Conspiracy theories abound
Unlike the Germans, the Americans were not subject to such constraints, as contemporary newspaper accounts and declassified FBI files show. Although the FBI has not officially investigated the Hindenburg incident, he participated in the US Department of Commerce investigation and became a point of contact for citizens with theories to share.
While many correspondents offered technical explanations for the disaster, those who favored sabotage showed the American imagination in full swing.
Many have suggested that anti-Nazi elements were responsible. Among them were Communists, anti-Nazi Germans, Jews and Spaniards presumably angered by Germany’s support for fascist leader Francisco Franco.
At least one correspondent suggested it was an inside job, that the Nazis themselves blew up the Hindenburg for insurance money.
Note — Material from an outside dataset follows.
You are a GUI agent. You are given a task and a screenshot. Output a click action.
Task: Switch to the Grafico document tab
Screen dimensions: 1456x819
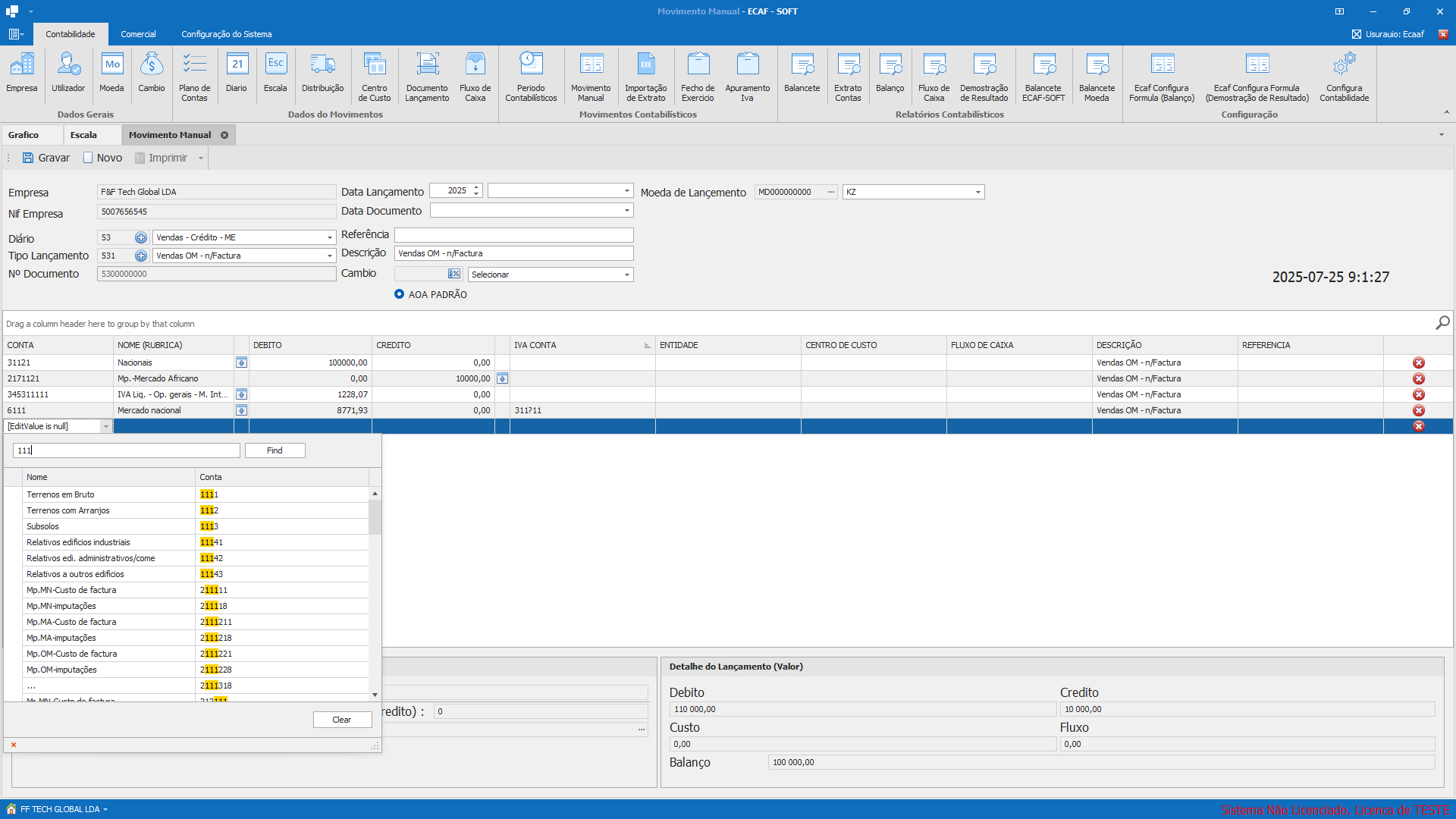tap(24, 135)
The conspirators also had a variety of theories regarding the means of destruction. An incendiary bullet fired from the ground was a possibility. (The FBI examined suspicious footprints at one point but found nothing.) Another theory suggested that a small plane had fired at the Hindenburg from the top. A letter writer insisted he was shot by a NYPD lieutenant on orders from Mayor Fiorello La Guardia.
The most common suspicion, however, was that a bomb had been hidden somewhere in the ship’s vast interior, ready to be activated either by a timer or a change in barometric pressure.
A theory of sabotage based on an American passenger named Joseph Spaeh (or Späh).
A German steward reported that he seemed oddly aloof and “unsympathetic to airship travel”. Spaeh also happens to be a professional contortionist and acrobat, talents useful for climbing around the ship’s interior structure and planting a bomb. At the request of the base’s naval commander, the FBI checked on Spaeh and found nothing to incriminate him.
AUDIO: An eyewitness account of the Hindenburg disaster
Decades later, a new suspect emerges
Spaeh wouldn’t be the only suspect. In a popular 1962 book, Who destroyed the Hindenburg?, writer and military historian AA Hoehling accused a crew member of being the saboteur. Based on his own research, Hoehling believed that Eric (or Erich) Spehl, a 26-year-old rigger, planted a bomb on board, allegedly encouraged by his communist girlfriend. Hoehling admitted his case against Spehl was “circumstantial.”
In 1972, another author, Michael M. Mooney, also pointed the finger at Spehl in his book, The Hindenburg. This time, enterprising German journalists tracked down a woman they identified as Spehl’s former fiancée, who denounced the theory as “absolute madness”.
Mooney’s book, in turn, became the source for the 1975 film The Hindenburgwho made a similar case but changed the name of the supposed saboteur.
The real Spehl, meanwhile, was unable to defend himself. He had been dead since 1937, victim of the crash.
READ MORE: The Hindenburg: 9 surprising facts
Official surveys blame atmospheric conditions
The American and German governments each conducted investigations into the crash, releasing their findings in July 1937 and January 1938 respectively.
Both concluded that the weather conditions on that rainy evening led to the disaster, although they differed as to the exact mechanism. The Americans suggested that an electrical phenomenon called “brush discharge” most likely ignited a hydrogen leak, starting the fast-moving fire. The Germans favored the spark theory originally put forward by Hugo Eckener.
Even so, neither investigation completely ruled out the possibility of sabotage. Nor have several generations of conspiracy theorists in the years since.
Although the general consensus among experts today is that the disaster was an accident, exactly what – or who – destroyed the Hindenburg may never be known with absolute certainty.